Exercise data
-----

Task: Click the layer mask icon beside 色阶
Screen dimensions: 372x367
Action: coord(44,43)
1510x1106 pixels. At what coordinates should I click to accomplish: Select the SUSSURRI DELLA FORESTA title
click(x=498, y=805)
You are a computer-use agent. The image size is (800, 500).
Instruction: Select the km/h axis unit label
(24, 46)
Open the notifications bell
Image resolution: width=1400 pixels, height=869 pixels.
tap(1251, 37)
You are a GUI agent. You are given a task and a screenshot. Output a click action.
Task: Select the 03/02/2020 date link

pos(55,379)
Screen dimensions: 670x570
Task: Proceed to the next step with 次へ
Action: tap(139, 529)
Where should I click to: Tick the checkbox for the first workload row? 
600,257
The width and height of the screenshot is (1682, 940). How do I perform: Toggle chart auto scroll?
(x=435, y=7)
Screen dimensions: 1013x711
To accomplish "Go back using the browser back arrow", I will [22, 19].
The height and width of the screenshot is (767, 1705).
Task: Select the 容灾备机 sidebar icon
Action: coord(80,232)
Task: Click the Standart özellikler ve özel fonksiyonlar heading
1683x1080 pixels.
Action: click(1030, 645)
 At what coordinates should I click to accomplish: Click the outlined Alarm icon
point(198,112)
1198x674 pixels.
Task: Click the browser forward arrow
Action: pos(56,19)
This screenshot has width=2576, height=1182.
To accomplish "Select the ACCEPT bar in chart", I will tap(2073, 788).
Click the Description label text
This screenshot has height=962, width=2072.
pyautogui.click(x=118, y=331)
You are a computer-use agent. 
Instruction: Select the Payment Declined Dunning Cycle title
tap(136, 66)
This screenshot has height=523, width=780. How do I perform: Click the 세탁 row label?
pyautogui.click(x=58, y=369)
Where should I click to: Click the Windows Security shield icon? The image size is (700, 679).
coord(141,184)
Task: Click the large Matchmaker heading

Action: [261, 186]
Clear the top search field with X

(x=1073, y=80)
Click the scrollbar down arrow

-----

What is being asked
Line by line, print the listing above exactly.

Solution
Task: Click the layer mask icon beside 色阶
Screen dimensions: 372x367
Action: coord(44,43)
1510x1106 pixels. At what coordinates should I click to accomplish: Select the SUSSURRI DELLA FORESTA title
click(x=498, y=805)
You are a computer-use agent. The image size is (800, 500).
Instruction: Select the km/h axis unit label
(24, 46)
Open the notifications bell
Image resolution: width=1400 pixels, height=869 pixels.
tap(1251, 37)
You are a GUI agent. You are given a task and a screenshot. Output a click action.
Task: Select the 03/02/2020 date link

pos(55,379)
Screen dimensions: 670x570
Task: Proceed to the next step with 次へ
Action: tap(139, 529)
Where should I click to: Tick the checkbox for the first workload row? 
600,257
The width and height of the screenshot is (1682, 940). How do I perform: Toggle chart auto scroll?
(x=435, y=7)
Screen dimensions: 1013x711
To accomplish "Go back using the browser back arrow", I will [22, 19].
The height and width of the screenshot is (767, 1705).
Task: Select the 容灾备机 sidebar icon
Action: coord(80,232)
Task: Click the Standart özellikler ve özel fonksiyonlar heading
1683x1080 pixels.
Action: click(1030, 645)
 At what coordinates should I click to accomplish: Click the outlined Alarm icon
point(198,112)
1198x674 pixels.
Task: Click the browser forward arrow
Action: pos(56,19)
This screenshot has width=2576, height=1182.
To accomplish "Select the ACCEPT bar in chart", I will tap(2073, 788).
Click the Description label text
This screenshot has height=962, width=2072.
pyautogui.click(x=118, y=331)
You are a computer-use agent. 
Instruction: Select the Payment Declined Dunning Cycle title
tap(136, 66)
This screenshot has height=523, width=780. How do I perform: Click the 세탁 row label?
pyautogui.click(x=58, y=369)
Where should I click to: Click the Windows Security shield icon? The image size is (700, 679).
coord(141,184)
Task: Click the large Matchmaker heading

Action: [261, 186]
Clear the top search field with X

(x=1073, y=80)
Click the scrollbar down arrow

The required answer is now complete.